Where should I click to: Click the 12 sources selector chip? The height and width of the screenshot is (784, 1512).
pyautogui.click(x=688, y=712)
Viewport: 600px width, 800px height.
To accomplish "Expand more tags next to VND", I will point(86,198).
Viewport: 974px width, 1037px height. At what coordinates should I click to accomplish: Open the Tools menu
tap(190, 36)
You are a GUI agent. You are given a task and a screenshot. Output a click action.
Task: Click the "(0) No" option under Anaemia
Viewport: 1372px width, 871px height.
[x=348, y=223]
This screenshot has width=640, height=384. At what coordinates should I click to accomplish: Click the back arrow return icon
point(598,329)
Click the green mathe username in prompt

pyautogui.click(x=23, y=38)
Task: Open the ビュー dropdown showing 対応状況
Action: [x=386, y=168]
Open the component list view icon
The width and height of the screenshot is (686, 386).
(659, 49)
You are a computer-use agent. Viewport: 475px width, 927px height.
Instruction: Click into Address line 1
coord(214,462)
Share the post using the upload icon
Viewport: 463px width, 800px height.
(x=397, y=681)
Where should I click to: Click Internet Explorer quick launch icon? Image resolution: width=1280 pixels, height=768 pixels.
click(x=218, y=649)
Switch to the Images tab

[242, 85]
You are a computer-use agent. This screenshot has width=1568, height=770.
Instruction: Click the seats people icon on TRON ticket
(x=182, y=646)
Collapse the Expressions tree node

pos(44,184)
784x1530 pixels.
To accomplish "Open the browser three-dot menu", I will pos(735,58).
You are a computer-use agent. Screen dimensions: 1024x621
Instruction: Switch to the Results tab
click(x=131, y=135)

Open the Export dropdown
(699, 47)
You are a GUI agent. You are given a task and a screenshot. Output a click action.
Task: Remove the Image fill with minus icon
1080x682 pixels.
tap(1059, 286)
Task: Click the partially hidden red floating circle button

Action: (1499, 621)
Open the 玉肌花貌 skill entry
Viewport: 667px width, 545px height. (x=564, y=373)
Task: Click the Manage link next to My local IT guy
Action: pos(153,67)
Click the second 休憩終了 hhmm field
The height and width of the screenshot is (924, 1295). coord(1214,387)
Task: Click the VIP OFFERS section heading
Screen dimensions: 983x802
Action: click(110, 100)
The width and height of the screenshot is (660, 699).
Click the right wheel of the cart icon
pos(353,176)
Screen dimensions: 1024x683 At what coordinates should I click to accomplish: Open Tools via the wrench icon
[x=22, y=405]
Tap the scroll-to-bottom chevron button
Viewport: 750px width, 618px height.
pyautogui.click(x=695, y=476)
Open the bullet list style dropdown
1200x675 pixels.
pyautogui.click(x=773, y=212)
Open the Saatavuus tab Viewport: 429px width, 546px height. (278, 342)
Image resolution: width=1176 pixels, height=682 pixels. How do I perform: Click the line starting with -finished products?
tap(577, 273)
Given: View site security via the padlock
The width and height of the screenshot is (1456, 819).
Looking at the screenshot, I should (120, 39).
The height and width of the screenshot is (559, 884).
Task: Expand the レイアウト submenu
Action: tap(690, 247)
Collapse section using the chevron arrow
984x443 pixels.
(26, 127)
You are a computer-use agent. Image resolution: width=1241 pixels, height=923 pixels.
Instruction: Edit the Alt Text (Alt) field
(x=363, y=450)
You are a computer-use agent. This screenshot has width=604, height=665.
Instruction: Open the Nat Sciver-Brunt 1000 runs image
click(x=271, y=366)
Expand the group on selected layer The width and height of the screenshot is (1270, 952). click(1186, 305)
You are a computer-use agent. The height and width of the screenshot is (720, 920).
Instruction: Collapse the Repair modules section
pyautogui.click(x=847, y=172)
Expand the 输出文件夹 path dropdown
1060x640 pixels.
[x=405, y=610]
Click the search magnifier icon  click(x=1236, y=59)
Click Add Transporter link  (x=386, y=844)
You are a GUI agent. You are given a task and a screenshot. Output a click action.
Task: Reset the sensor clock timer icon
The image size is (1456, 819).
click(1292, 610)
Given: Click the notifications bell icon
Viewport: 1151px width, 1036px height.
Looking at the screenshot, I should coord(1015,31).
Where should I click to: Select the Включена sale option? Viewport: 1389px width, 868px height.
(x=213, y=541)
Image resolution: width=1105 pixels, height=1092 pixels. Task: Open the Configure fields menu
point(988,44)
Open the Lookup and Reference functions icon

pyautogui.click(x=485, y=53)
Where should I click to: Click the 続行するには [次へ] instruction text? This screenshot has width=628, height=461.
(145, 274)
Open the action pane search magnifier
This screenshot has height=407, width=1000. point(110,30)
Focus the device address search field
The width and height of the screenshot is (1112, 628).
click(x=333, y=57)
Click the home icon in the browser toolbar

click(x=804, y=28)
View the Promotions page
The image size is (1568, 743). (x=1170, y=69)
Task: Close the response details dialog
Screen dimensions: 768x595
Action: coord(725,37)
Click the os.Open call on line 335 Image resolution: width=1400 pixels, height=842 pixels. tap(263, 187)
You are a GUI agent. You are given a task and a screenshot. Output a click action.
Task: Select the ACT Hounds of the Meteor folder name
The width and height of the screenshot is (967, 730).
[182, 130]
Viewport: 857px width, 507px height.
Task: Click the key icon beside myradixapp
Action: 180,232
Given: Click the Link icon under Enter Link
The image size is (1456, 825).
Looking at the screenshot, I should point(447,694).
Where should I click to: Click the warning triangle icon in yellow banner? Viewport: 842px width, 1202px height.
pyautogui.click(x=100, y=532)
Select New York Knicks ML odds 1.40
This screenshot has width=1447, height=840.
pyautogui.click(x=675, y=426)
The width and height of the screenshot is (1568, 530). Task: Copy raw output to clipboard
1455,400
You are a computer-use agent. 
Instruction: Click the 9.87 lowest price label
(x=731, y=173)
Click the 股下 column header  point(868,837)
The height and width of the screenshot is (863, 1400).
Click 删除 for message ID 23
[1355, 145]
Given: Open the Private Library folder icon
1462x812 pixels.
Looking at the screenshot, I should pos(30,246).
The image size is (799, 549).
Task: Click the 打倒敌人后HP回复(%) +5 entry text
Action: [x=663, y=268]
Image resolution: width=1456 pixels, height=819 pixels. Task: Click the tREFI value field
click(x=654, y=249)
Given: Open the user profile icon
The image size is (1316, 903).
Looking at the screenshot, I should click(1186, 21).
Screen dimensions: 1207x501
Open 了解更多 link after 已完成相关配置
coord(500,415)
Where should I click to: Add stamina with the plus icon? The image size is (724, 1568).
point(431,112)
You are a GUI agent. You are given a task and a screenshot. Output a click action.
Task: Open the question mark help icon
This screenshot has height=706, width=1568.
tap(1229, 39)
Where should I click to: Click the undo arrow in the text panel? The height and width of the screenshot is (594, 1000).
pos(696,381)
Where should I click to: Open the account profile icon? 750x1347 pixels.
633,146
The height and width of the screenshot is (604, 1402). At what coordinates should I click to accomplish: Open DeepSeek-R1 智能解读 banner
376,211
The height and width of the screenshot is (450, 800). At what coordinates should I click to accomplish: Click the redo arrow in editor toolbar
☆ ☆ ☆
Reproduce the lines of the records starting at the line that contains "Screen dimensions: 1024x683" and ending at the line that contains "pyautogui.click(x=695, y=476)", substituting "spanner" for "wrench" and leaving everything else unchanged.

• _SOLUTION FOR THIS PROBLEM_
Screen dimensions: 1024x683 At what coordinates should I click to accomplish: Open Tools via the spanner icon
[x=22, y=405]
Tap the scroll-to-bottom chevron button
Viewport: 750px width, 618px height.
pyautogui.click(x=695, y=476)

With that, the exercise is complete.